When the Ransom Note Is a Distraction
Iran's MuddyWater group posed as a ransomware gang, used Microsoft Teams to social-engineer credentials, and deployed Chaos ransomware as cover. The real operation was espionage. Most victims never figured that out.
Thirty-six organizations showed up on the Chaos ransomware leak site in the first three months of 2026. Most of them were American. Their security teams did what security teams do when ransomware hits: they activated their incident response plans, engaged legal counsel, started restoration from backups, and weighed whether to negotiate. Some of them probably paid.
They were responding to the wrong attack.
What Actually Happened
In early 2026, Rapid7's incident response team was called to investigate what appeared to be a standard Chaos ransomware intrusion. The initial access looked familiar — too familiar. The attackers hadn't exploited a vulnerability or sent a phishing email with a malicious attachment. They'd called the victims on Microsoft Teams.

» EXTRACTED RECORDS

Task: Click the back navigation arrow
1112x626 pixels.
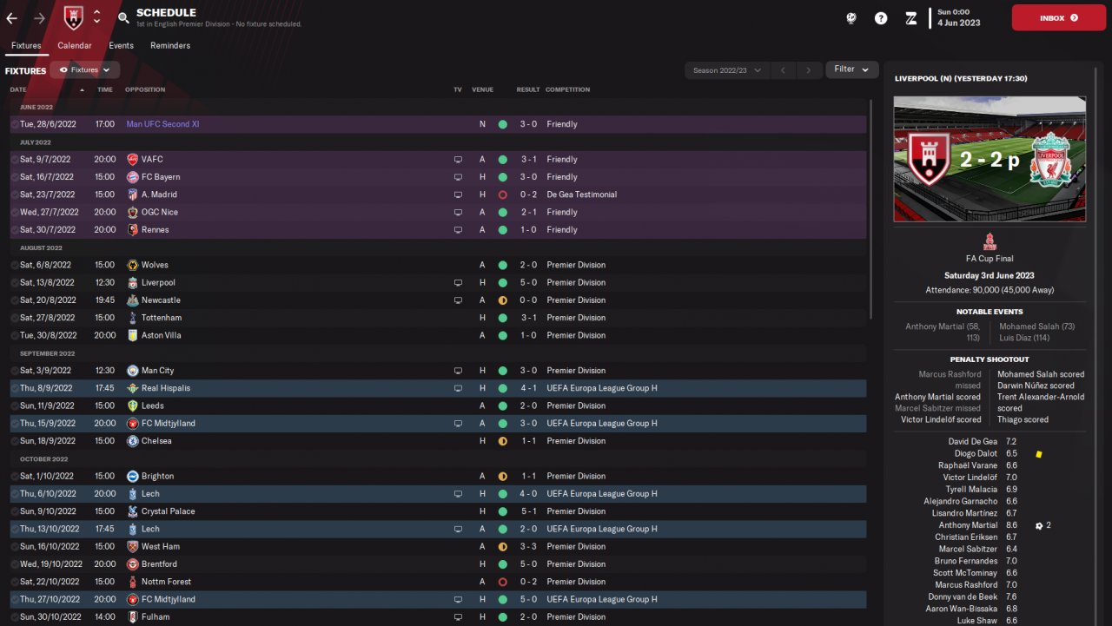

--

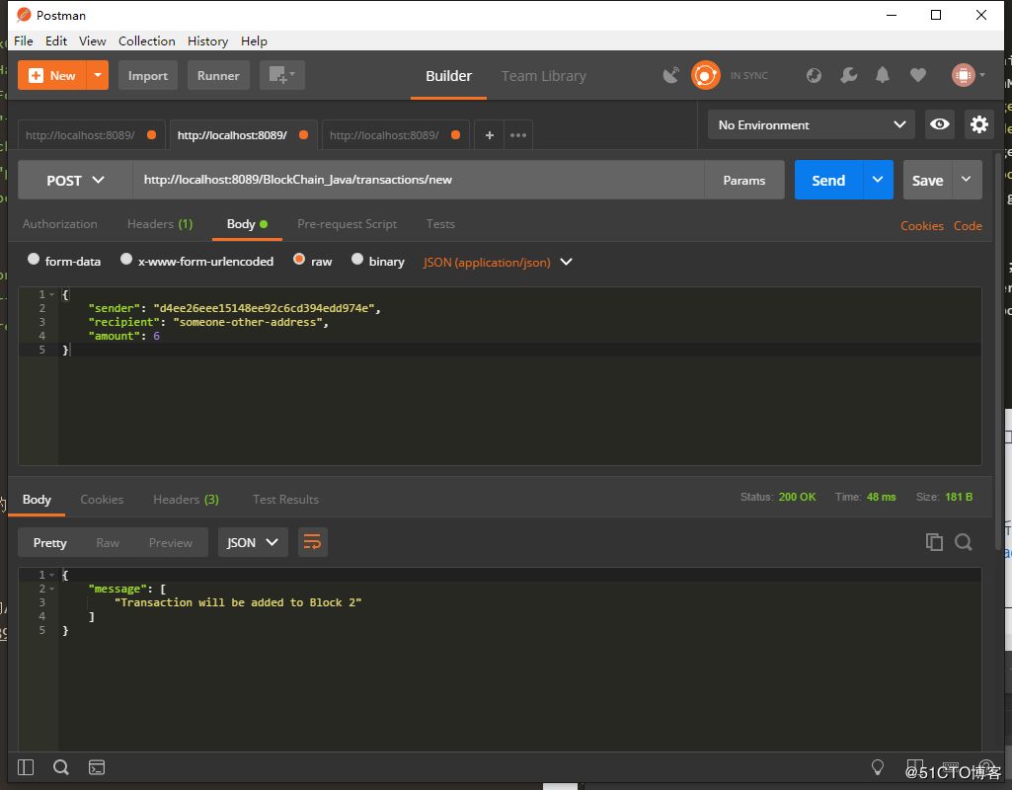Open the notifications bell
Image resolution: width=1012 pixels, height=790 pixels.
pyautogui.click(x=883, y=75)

---

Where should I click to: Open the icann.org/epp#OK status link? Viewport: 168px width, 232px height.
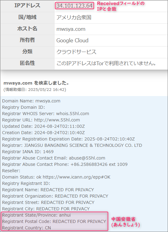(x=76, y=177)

» EXERCISE REQUIREMENTS
Can you repeat the MuddyWater article word for word, from its title through its final sentence? The entries are separate material and have nothing to do with the MuddyWater article.

» THE SOLUTION
When the Ransom Note Is a Distraction
Iran's MuddyWater group posed as a ransomware gang, used Microsoft Teams to social-engineer credentials, and deployed Chaos ransomware as cover. The real operation was espionage. Most victims never figured that out.
Thirty-six organizations showed up on the Chaos ransomware leak site in the first three months of 2026. Most of them were American. Their security teams did what security teams do when ransomware hits: they activated their incident response plans, engaged legal counsel, started restoration from backups, and weighed whether to negotiate. Some of them probably paid.
They were responding to the wrong attack.
What Actually Happened
In early 2026, Rapid7's incident response team was called to investigate what appeared to be a standard Chaos ransomware intrusion. The initial access looked familiar — too familiar. The attackers hadn't exploited a vulnerability or sent a phishing email with a malicious attachment. They'd called the victims on Microsoft Teams.